Publication year - 2009
Publication title -
functional ecology
Language(s) - English
Resource type - Journals
SCImago Journal Rank - 2.272
H-Index - 154
eISSN - 1365-2435
pISSN - 0269-8463
DOI - 10.1111/j.1365-2435.2009.01573.x
Subject(s) - biology , nectar , pollination , pollinator , botany , inflorescence , generalist and specialist species , bumblebee , ecology , pollen , habitat
Summary 1.  Plants with open flowers and exposed nectar should attract a wide diversity of flower visitors, yet, for reasons that are not yet well understood, some plants with these ‘generalist’ floral traits have highly specialized pollination systems. 2.  We investigated this problem in the African milkweed Pachycarpus grandiflorus which has open flowers that produce copious amounts of exposed and concentrated nectar, yet is visited almost exclusively by spider‐hunting wasps in the genus Hemipepsis . 3.  These wasps were the only visitors found to consistently carry pollinaria and a cage experiment showed that they are capable of successfully pollinating this plant. Furthermore, experimental hand‐pollinations showed that P. grandiflorus is genetically self‐incompatible and thus reliant on pollinators for seed set. 4.  We investigated the roles of chemical (nectar and floral scent) and spectral properties in the selective attraction of wasps and the filtering out of other potential flower visitors. Nectar palatability experiments showed that the nectar is unpalatable to honeybees but palatable to the wasps. Choice experiments conducted in the field and using a Y‐maze in the laboratory showed that wasps are attracted primarily by scent rather than visual cues. Analysis of scent using Gas Chromatography‐Mass Spectrometry showed that these inflorescences produce 36 different compounds, mostly monoterpenes and aliphatics.
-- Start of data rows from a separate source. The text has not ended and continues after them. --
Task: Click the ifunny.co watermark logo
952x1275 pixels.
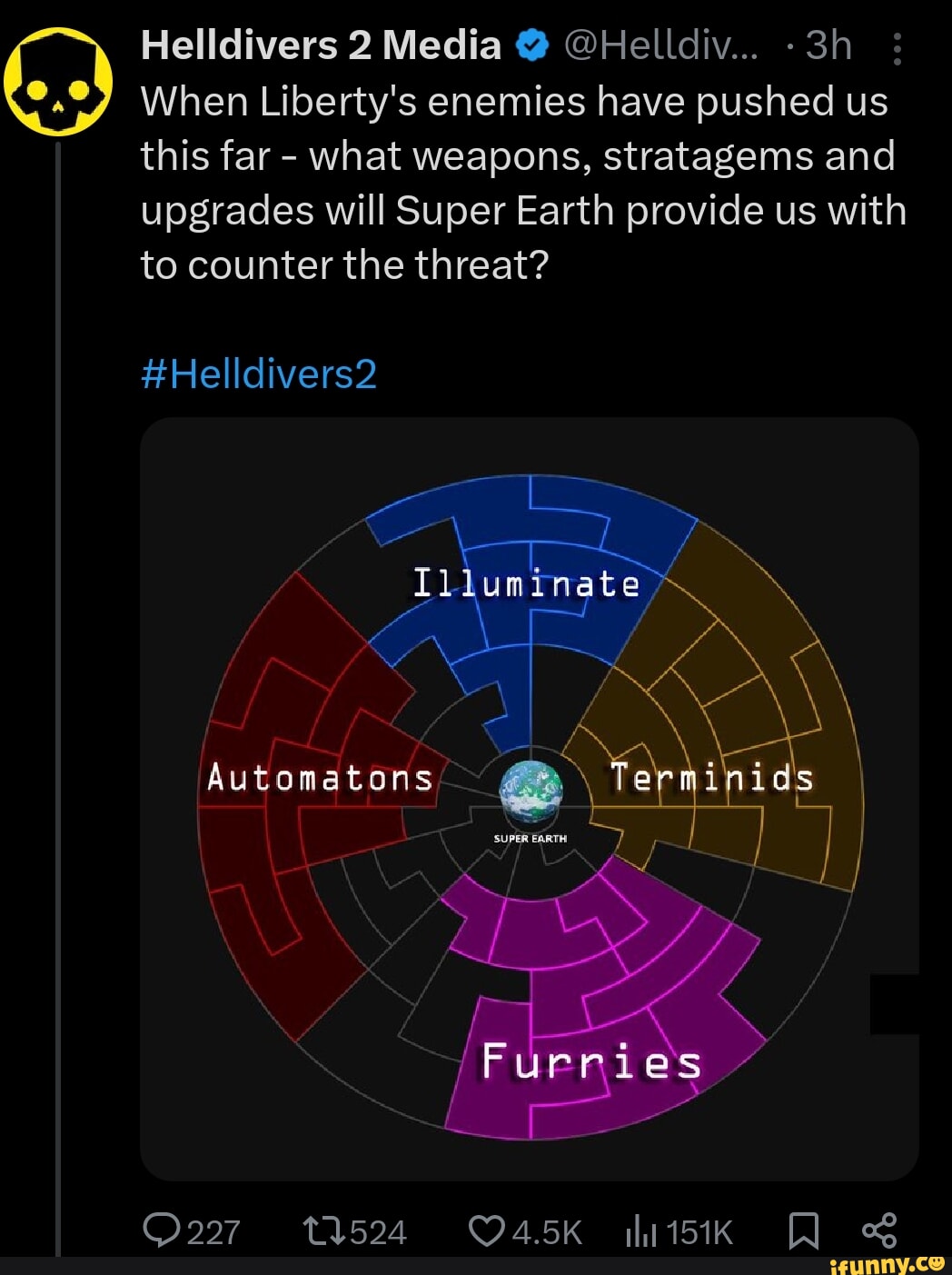Action: (888, 1264)
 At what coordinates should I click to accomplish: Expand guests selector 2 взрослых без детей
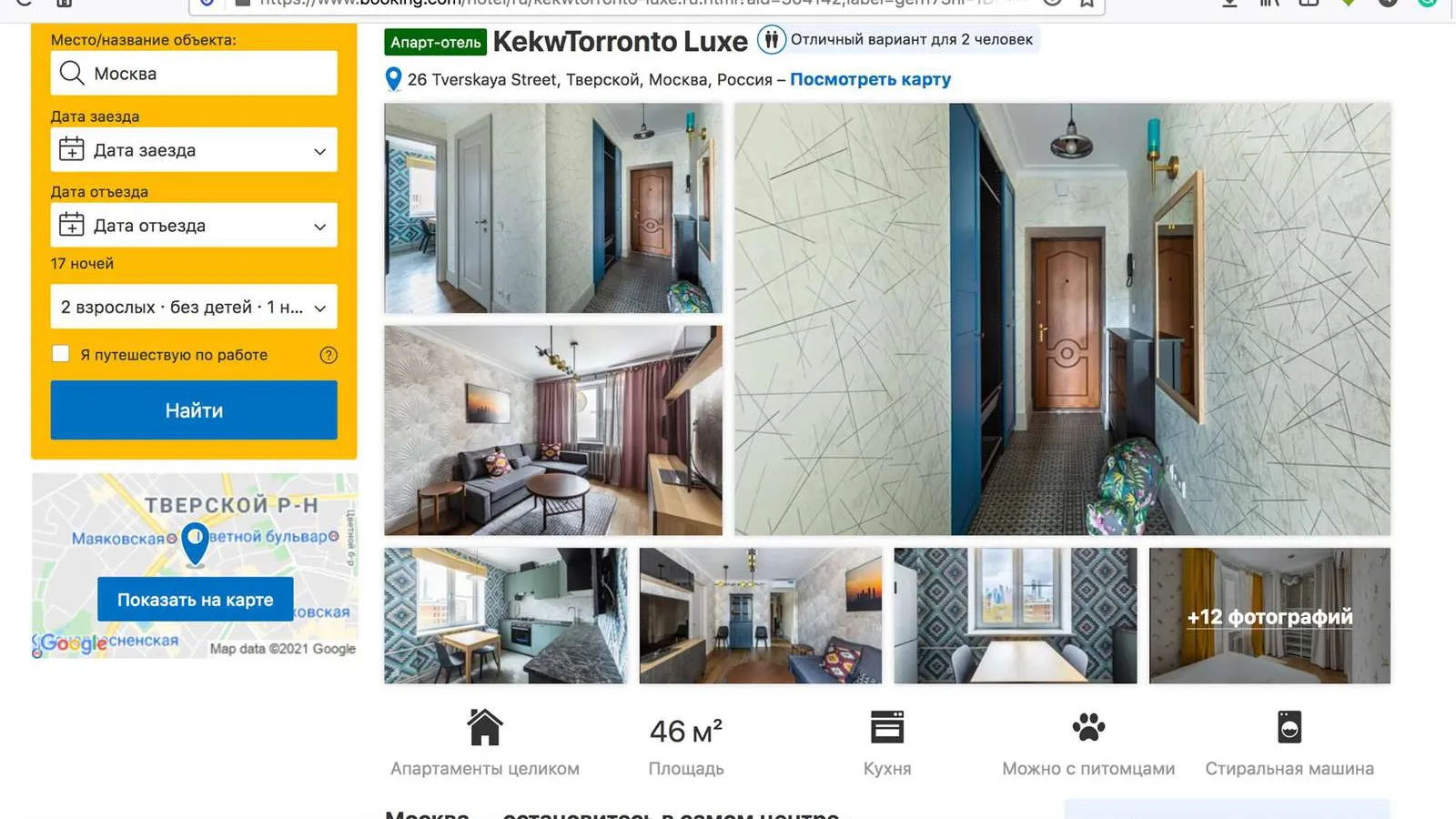pos(194,307)
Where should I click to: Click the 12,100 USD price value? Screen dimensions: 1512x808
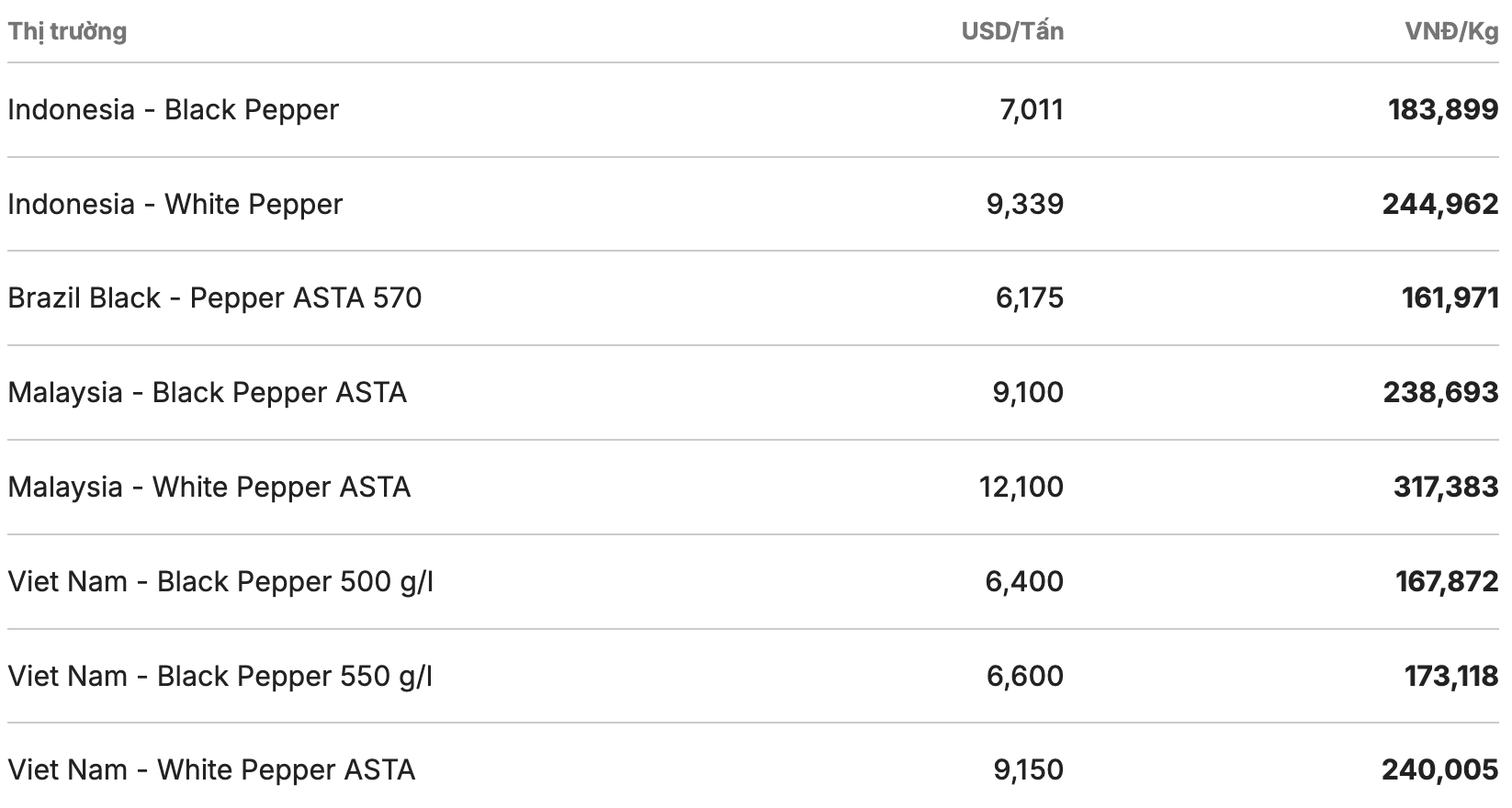pyautogui.click(x=1021, y=487)
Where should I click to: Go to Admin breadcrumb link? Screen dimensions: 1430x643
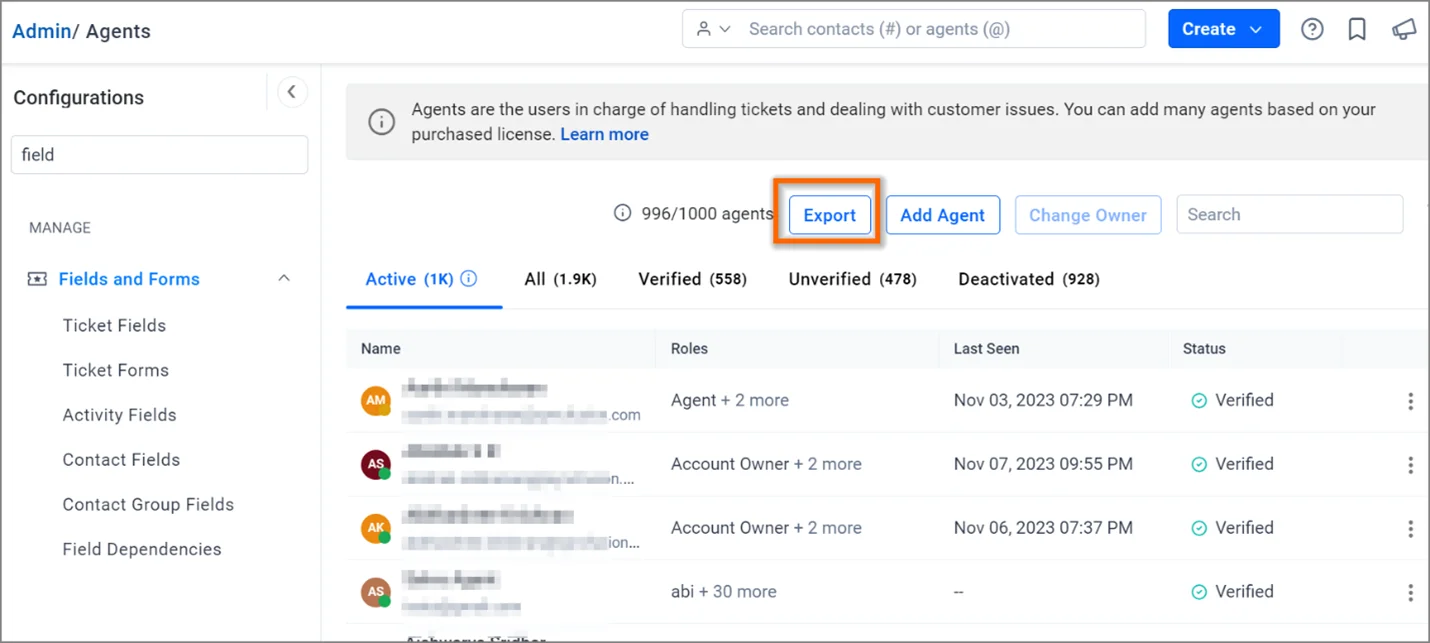click(x=41, y=31)
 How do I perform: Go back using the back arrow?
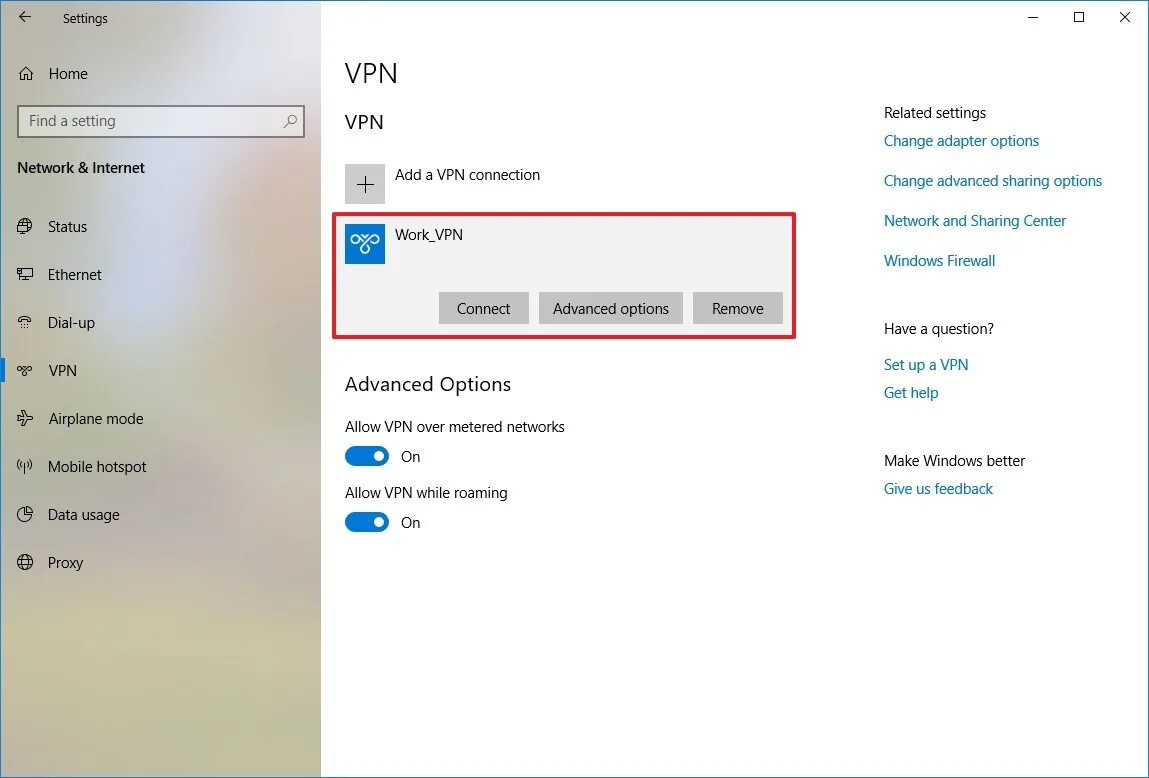click(x=25, y=18)
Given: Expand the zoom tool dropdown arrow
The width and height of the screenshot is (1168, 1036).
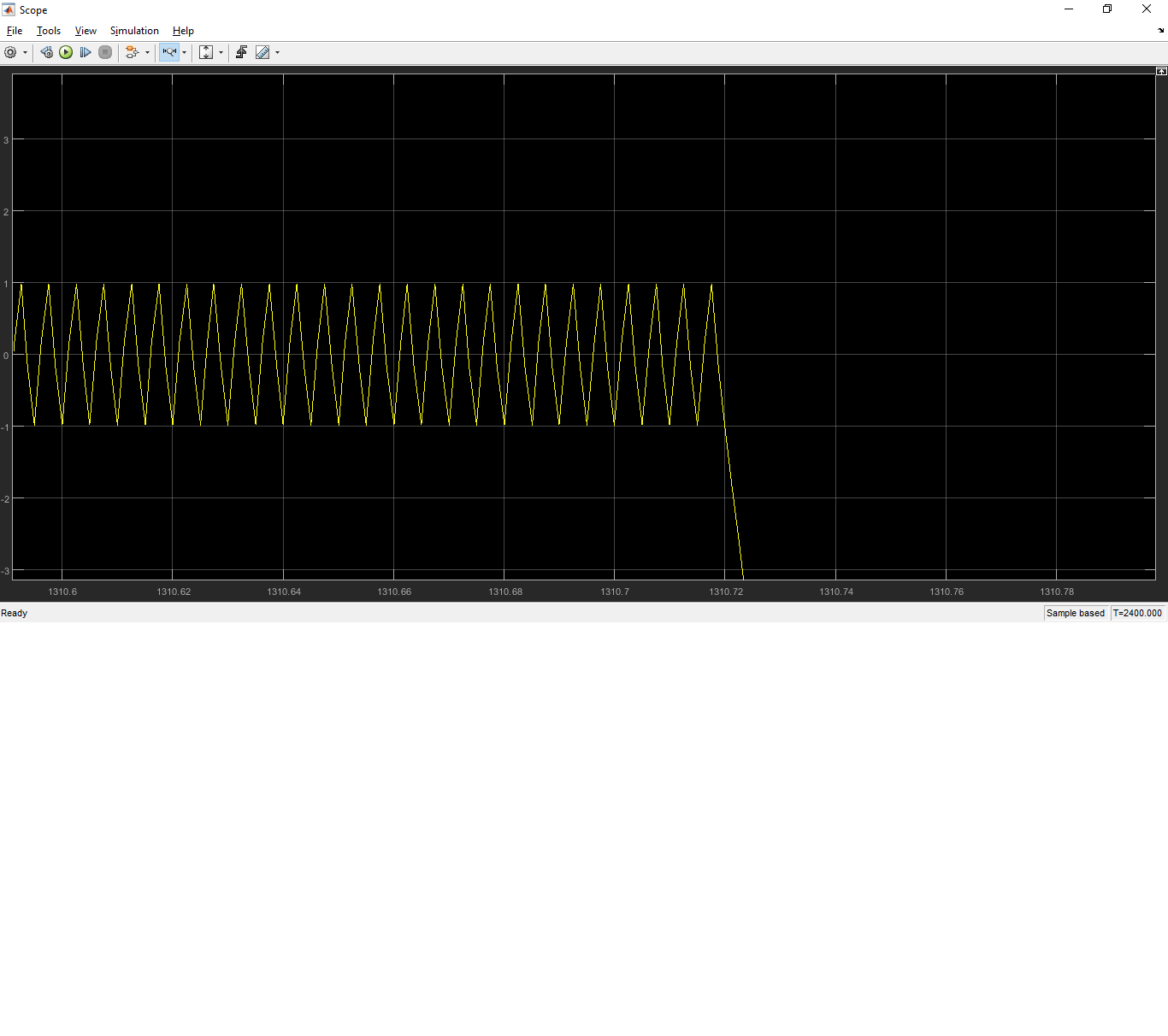Looking at the screenshot, I should coord(184,53).
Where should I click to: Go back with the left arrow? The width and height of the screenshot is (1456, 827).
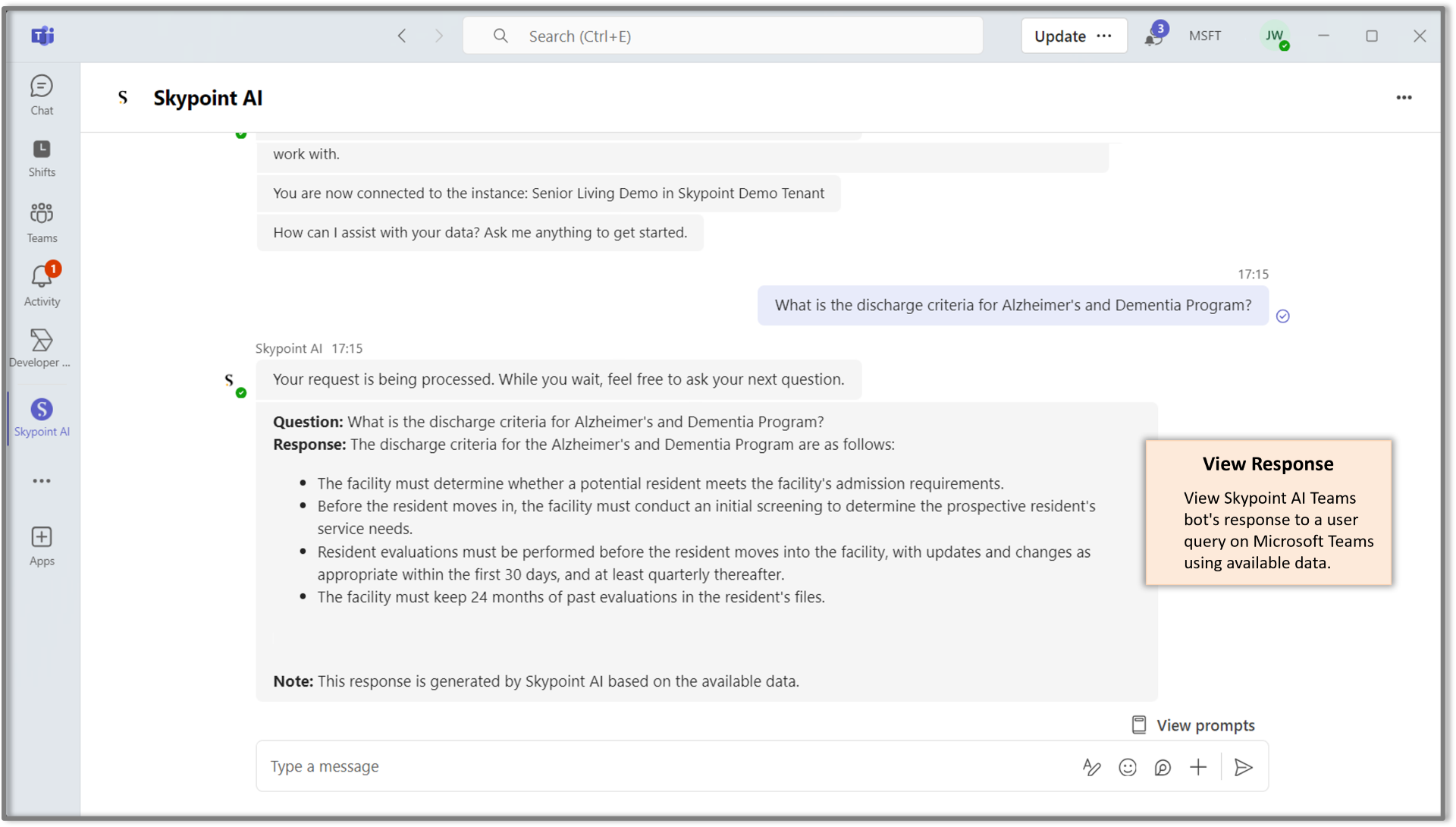click(x=402, y=36)
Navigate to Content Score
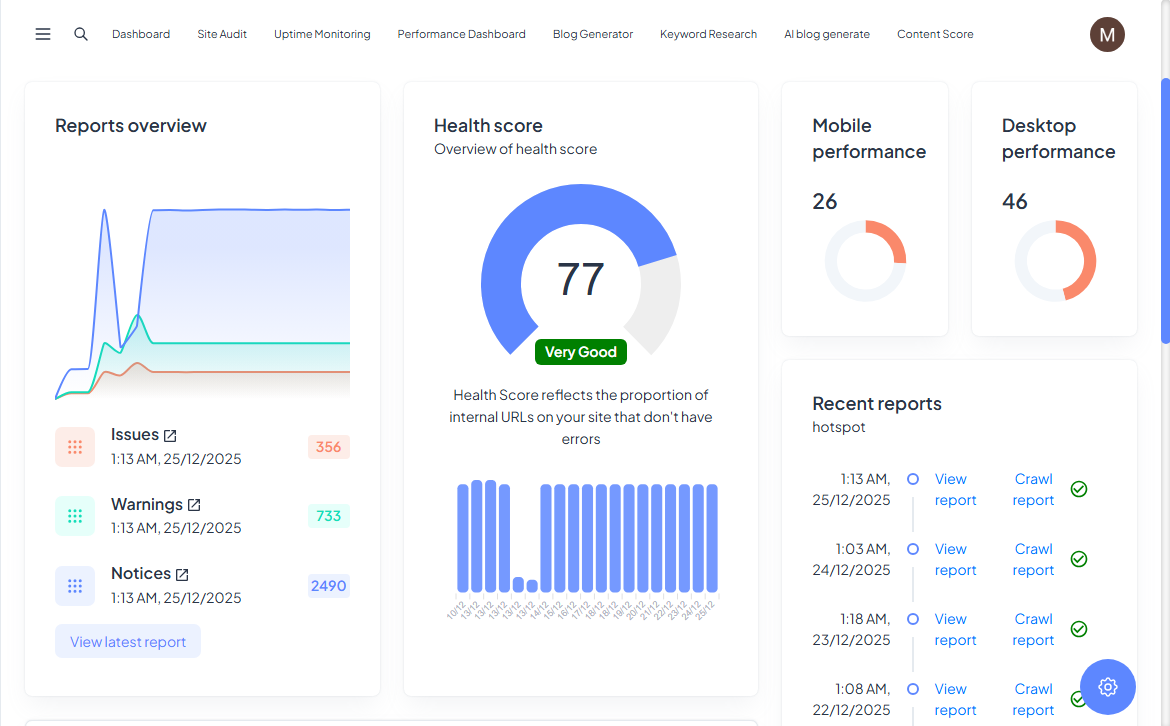 tap(934, 34)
Analysis of spectral reflectance showed that flowers have similar colouring to the background vegetation. 5.  We conclude that P. grandiflorus is specialized for pollination by Hemipepsis wasps, and in the absence of morphological filters, achieves specialization through unpalatable nectar, cryptic colouring and scent as a selective pollinator attractant. 6.  This study demonstrates that plants whose flowers are not morphologically adapted to exclude particular floral visitors can achieve specialization through non‐morphological filters.